**PROBLEM A**
In the excerpt on workforce training and hiring, which industry did Kaleba call a notable omission among those targeted for federally funded training?
**PROBLEM B**
Please turn the paragraph in the excerpt on workforce training and hiring that begins "In some situations where acquiring an H-1B" into a short bulleted list that keeps its main facts.
**PROBLEM C**
Continue the excerpt on workforce training and hiring from its final sentence.

But Kaleba’s skepticism lies in the ability of these programs to reverse the disruption caused by the pandemic. The healthcare industry was a notable omission among the industries targeted for the federally-funded training, he said. He also stated concerns around the programs’ ability to address the disproportionate impact of the pandemic and ensuing unemployment on non-White communities, specifically, whether the grants are "being offered with a mind towards ensuring that we're funding programs that actually are taking meaningful steps to try to reduce those inequities in access and in outcomes."
Particularly given the disproportionate impact of the pandemic on the populations Kaleba highlighted, he said the federal government could be more deliberate about helping them, for the benefit of businesses and the workforce. "We definitely would like to see this administration and Congress making more of a concerted effort to make sure that we're dismantling those barriers and making sure that [they] are reducing inequities in their workforce and career advancement opportunities," Kaleba said.
In some situations where acquiring an H-1B is too complicated or burdensome, employers are seeking alternatives to meet talent needs — often in the form of "employers of record" and "globalization" consulting firms that send full-time equivalents to work on-site for clients. Companies may view this as a faster alternative, though it is one that may be murky legally.
"I know that it is utilized because of the need to immediately staff projects that are really important to the company’s bottom line," Scofield said, adding that the government does attempt investigations to root out these kinds of workarounds.

(Dataset entries)
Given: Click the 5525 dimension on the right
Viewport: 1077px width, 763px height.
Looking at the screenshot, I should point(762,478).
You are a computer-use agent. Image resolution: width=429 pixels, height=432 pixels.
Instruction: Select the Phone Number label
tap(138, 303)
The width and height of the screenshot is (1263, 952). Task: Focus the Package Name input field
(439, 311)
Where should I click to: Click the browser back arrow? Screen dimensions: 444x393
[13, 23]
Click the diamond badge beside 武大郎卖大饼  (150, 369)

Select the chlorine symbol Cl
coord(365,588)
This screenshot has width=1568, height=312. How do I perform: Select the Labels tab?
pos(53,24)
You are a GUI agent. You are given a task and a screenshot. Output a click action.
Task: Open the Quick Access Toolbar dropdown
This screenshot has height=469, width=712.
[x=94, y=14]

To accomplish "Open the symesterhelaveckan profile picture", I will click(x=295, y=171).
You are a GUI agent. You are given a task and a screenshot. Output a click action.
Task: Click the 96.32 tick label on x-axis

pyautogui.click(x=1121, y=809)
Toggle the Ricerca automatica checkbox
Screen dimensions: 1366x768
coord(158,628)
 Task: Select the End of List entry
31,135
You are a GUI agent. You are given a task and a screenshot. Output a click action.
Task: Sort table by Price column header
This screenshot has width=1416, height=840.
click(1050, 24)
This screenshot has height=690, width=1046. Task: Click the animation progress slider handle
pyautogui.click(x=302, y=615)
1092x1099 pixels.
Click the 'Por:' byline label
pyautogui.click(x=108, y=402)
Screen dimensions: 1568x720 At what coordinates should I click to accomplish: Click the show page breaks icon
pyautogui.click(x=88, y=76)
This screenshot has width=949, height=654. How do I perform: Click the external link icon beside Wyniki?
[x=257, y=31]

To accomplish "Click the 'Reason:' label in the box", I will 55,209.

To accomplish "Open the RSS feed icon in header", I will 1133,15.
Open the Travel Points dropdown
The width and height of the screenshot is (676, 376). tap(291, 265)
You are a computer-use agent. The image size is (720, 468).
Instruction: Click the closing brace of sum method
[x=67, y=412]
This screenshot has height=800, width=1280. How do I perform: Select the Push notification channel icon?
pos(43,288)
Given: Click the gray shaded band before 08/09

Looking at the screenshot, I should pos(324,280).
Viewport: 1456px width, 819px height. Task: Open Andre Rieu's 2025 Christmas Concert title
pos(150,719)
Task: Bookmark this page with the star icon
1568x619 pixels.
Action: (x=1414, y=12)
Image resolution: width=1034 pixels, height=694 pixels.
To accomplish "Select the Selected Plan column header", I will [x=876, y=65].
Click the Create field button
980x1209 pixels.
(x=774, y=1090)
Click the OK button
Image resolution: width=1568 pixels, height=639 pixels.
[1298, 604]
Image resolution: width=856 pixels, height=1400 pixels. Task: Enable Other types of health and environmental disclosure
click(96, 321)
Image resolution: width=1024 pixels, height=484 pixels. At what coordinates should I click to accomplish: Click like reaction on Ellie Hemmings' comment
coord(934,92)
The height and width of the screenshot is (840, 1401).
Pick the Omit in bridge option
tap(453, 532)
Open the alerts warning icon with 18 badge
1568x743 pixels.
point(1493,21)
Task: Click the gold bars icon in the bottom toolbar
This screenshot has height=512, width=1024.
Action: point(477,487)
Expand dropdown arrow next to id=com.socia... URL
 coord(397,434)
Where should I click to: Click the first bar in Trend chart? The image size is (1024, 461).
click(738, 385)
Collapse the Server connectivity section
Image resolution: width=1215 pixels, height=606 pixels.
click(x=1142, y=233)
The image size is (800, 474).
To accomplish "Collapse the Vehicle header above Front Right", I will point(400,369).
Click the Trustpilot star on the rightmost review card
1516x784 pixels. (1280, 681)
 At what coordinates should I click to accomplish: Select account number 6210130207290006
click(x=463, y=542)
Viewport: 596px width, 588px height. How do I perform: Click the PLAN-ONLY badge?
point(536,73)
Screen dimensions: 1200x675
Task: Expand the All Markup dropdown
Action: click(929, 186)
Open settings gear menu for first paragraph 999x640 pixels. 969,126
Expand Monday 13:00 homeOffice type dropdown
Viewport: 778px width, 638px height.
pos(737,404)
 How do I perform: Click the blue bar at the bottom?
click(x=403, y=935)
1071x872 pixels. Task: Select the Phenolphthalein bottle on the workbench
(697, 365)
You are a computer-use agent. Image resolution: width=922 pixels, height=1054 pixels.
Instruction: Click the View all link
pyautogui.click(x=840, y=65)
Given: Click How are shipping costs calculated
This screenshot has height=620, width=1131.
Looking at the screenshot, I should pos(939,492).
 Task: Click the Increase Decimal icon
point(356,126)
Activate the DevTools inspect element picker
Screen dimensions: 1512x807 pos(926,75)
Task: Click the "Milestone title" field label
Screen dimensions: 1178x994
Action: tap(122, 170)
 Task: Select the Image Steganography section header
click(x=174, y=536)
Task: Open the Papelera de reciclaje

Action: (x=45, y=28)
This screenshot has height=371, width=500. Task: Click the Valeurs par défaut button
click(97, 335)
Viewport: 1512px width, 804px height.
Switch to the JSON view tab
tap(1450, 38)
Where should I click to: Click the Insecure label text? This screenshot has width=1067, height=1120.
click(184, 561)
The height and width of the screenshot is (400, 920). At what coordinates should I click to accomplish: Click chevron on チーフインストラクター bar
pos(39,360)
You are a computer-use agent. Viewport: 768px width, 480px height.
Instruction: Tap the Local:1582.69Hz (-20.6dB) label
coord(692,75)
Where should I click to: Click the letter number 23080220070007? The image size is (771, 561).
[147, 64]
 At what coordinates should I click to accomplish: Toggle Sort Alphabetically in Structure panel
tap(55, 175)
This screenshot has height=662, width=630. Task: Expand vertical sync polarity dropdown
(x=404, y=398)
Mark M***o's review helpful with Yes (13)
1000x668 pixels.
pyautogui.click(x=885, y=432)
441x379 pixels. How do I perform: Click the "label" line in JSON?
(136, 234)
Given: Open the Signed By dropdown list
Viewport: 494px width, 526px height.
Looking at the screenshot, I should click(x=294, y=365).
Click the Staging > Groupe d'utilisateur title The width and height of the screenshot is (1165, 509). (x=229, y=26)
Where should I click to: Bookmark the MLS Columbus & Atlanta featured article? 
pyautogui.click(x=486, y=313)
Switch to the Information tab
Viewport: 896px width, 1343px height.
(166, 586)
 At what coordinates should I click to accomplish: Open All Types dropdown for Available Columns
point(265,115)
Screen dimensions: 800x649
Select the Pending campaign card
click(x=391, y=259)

**RESULT A**
The healthcare industry.

**RESULT B**
- When getting an H-1B is too complicated or burdensome, some employers look for other ways to meet their talent needs.
- These alternatives are often "employers of record" and "globalization" consulting firms that send full-time equivalents to work on-site for clients.
- Companies may see this as faster, but it may be legally murky.

**RESULT C**
The strategic value of top talent remains the important lever driving this activity and demand for international workers. Ultimately, the United States’ restrictive immigration policies could be creating jobs outside of the country, either by companies relocating operations or hiring companies to workaround the current immigration process, as Burke, research leaders, a prominent tech CEO and media reports have suggested. U.S. employers were moving jobs to Canada, for example, even before the pandemic.
"We have seen real problems with employers who have devoted thousands or millions of dollars on a project and then find out a key person or lead personnel of a department are unable to stay. It’s not talent they can easily replace," Kerri-Ann Griggs, attorney at Alston & Bird, said.
Wharton Business School professor Britta Glennon even went as far as to call current immigration policy "the United States’ loss and the rest of the world’s gain." She wrote for the Brookings Institution that her recent research revealed "U.S. multinational companies have already offshored tens of thousands of jobs and opened new foreign affiliates in response to H-1B visa restrictions much less severe than those being implemented now."
"There's no reason to do this," Scofield, Griggs’ colleague, added. "If you have an alternative, why do you want to deal with the government, pay filing fees, have all of these unknowns, all these variables, all that stress? There’s no reason to do it unless there’s a legitimate business reason such as the talent need."